Another surprise for many leaders is the variety of resources that must be provided. The typical assumption is that they need only money and people. They may also need space, technology, training, consulting support, Web support, and so on. Make sure to cover your bases.

Change consultants may need to coach change leaders to keep their commitment for providing sufficient resources throughout the entire change process and to be creative in generating additional resources as necessary. Keep your change leaders conscious of the real implications that their resource decisions have on people's ability to deliver what the organization needs within the expected timetable.

Task I.E.12: Identify Milestones and Timeline, and Compile Change Strategy

In this task, you will complete the two remaining change strategy elements—milestone events and general timeline—and compile all of your I.E work into your integrated change strategy. The change strategy is the culmination of the leaders' assumptions and decisions from Phase I for how they would like the organization's transformation to unfold. Exhibit 3.2 shows a template of the key elements of change strategy, including a list of the critical inputs from your early Phase I work. Use it as a worksheet for your own change strategy.
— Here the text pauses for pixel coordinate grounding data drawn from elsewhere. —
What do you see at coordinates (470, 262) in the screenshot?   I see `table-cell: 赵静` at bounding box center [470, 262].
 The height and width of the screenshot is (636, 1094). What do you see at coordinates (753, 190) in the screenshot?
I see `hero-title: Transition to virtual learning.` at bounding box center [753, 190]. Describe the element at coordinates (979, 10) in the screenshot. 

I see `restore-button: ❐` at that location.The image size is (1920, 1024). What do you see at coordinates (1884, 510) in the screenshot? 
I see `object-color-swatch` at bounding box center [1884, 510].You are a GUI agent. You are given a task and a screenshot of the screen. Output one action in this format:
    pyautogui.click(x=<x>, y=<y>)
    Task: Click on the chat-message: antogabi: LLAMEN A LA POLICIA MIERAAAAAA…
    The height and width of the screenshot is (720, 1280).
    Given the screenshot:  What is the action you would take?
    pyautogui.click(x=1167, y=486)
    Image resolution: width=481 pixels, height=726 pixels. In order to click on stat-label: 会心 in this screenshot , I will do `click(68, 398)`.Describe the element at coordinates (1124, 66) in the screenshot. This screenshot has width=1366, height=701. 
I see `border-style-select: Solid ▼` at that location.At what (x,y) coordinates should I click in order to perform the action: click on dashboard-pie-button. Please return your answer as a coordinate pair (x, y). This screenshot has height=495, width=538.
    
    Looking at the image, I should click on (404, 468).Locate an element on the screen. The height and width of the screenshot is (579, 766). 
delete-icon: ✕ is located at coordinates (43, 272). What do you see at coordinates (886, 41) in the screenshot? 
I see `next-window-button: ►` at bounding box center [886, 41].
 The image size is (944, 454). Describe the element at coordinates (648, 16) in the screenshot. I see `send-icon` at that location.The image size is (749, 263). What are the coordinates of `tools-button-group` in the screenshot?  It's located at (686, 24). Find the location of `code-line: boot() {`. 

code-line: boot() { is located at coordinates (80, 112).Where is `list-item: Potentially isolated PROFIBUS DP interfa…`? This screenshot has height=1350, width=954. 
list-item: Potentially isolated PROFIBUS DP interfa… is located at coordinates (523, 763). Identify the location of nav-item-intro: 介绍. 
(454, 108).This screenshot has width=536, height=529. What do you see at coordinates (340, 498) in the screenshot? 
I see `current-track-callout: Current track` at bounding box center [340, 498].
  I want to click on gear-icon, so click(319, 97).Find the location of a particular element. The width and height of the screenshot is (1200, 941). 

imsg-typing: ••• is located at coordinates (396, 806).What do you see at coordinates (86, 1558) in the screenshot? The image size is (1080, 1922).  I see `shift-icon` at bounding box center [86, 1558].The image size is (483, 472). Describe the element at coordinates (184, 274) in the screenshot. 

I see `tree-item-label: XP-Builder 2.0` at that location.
Your proposed milestone events of Phases II through IX allows the change leaders to make an informed guess about the general timeline for the transformation, which is a key element of change strategy. This estimated timeline cannot be used as a rigid measure of the transformation because it will undoubtedly have to be altered.

Exhibit 3.3 shows some brief highlights of a change strategy from an organization preparing itself for e-commerce through the realignment of its product groupings, the upgrade of its IT systems, and expansion of its ability to cross-sell products among its dispersed business units.

After the change leaders have compiled their change strategy, they must support it with conditions and infrastructures required to execute it successfully. This work takes place next, in Activity I.F, and completes the leaders' Phase I work. Some of the I.F support work will influence their strategy and how they will communicate and use it. Complete this work before finalizing how best to communicate your strategy to the organization.

Ideally, the change strategy is communicated at the same time as your case for change in your Phase II launch. This tells people the complete picture of why you must change, what will be changing, and how you will lead the change. However, the change leaders may decide that they want to communicate the case for change to enroll people in the need for change long before they have completed their change strategy, which also works. Do not proceed with your actual communication until you review the tasks of Activity I.F and determine which of them will help you launch your change in the most positive way.

The leaders began planning their kickoff communication strategy in Task I.E.9. Now, with more information known, they can fine-tune their communication plan and roll it out to begin Phase II of their change process.

SUMMARY

The development of your change strategy is the leaders' primary deliverable from Phase I. Leaders will complete their preparations for setting up the change for success in Activity I.F. At this point in the process, you should have clear leadership roles and working relationships, a compelling case for change, initial desired outcomes, an accurate scope of initiatives, and an integrated change strategy for navigating the transformation. Ideally, all of this is led by your change process leader.

Phase I represents a sizable and significant investment of time and attention. Often work begins in all six activities of Phase I concurrently, so the more familiar you are with them all, the better able you will be to accelerate and coordinate your start-up decisions and streamline the work required. How much can be accomplished quickly depends on the resources, time, and conditions that your leaders allot to setting up the change to be successful. A key part of doing this is attending to the many decisions that enable the organization to carry out the transformation effectively. The next chapter helps leaders identify and build the organizational infrastructure and conditions to support their change effort.